Newman divides the work into chapters, each dealing with a crucial period in his life. The first gives the story of his youth and his education up to his thirty-second year, by which time he was a Fellow of Oriel College, Oxford, and had been ordained in the Anglican church. By his own account, he is an extraordinarily precocious lad who is preoccupied at a very early age with religious questions. He resembles, indeed, the hero of his own novel Loss and Gain (1848)—which phrase might be applied as a description of his career. Later readers may smile at Newman’s decision, reached at the age of fifteen, that celibacy is the only course for him, yet his prodigious intellect shines through the account of his youth. He tells of his reading, but the decisive influences are his friends Hurrell Froude and the older John Keble. It is Froude, with his love for tradition and for the external beauty of the Roman church, who begins to soften Newman’s insular dislike of that institution.

The year 1830 is a momentous one for Newman. The revolution that deposed Charles X of France distresses him; the Whig victory in England distresses him even more.
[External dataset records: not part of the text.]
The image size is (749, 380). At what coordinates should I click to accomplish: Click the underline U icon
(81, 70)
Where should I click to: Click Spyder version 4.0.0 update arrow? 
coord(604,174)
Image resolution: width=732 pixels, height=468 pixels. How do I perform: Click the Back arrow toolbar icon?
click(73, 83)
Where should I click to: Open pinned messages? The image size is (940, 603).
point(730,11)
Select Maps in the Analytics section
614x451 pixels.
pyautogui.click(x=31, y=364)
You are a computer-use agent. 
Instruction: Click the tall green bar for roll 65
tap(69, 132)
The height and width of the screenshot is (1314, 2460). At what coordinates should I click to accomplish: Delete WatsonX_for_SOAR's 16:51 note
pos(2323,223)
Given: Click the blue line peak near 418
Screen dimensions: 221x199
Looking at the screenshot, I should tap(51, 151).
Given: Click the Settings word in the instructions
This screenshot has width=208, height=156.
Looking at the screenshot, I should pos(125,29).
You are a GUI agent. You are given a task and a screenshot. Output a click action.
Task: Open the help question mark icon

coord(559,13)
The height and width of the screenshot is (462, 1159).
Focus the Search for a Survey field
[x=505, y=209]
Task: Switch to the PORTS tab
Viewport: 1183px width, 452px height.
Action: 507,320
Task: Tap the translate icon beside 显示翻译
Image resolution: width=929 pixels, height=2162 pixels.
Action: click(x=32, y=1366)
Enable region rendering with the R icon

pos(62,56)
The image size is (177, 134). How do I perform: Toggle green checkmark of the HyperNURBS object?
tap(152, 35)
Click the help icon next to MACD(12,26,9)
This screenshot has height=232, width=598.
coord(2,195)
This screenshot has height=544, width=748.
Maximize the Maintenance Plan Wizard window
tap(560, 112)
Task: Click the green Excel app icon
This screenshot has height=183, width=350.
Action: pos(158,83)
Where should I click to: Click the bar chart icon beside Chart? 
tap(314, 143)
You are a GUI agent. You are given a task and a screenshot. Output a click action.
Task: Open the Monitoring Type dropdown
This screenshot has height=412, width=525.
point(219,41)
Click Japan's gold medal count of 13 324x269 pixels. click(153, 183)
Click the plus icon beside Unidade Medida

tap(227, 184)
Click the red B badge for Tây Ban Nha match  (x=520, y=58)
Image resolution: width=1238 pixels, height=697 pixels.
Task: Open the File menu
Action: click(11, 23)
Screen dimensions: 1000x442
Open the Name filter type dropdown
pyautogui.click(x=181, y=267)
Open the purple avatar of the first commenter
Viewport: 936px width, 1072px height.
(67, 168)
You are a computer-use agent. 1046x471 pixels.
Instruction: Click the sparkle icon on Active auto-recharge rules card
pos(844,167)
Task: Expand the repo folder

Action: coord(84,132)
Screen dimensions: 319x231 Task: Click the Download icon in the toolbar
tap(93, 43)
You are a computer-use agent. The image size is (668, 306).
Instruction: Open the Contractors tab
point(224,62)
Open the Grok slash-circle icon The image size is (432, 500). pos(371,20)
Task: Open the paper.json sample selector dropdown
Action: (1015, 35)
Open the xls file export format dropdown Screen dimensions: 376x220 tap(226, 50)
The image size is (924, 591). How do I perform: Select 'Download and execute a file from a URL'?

He has a violent dislike of liberalism, which seems everywhere triumphant, and the Tractarian Movement is largely a counterattack. Newman claims that the movement began to stir as far back as 1828, when he was vicar of St. Mary’s, Oxford; but the date of its beginning is usually set in July, 1833, when Keble preached a famous sermon at Oxford against the errors of the Whig government in Church policy. In Tracts for the Times, Newman and his friends state their position. As Newman sees it, the Whigs must be opposed and the Church of England returned to the position of authority it had held during the early seventeenth century. He considers himself as belonging to neither the High nor the Low Church party; he is merely anti-Liberal. He explains his position as based on dogma (he has no use for “religion as a mere sentiment” but thinks there must be positive beliefs), a visible church with sacraments and rites and the episcopal system, and anti-Romanism. Such is the general point of view of the Oxford Movement. Newman, incidentally, has very little to say about ritual, which is usually associated with the High Church position. He is interested in theology, not liturgies.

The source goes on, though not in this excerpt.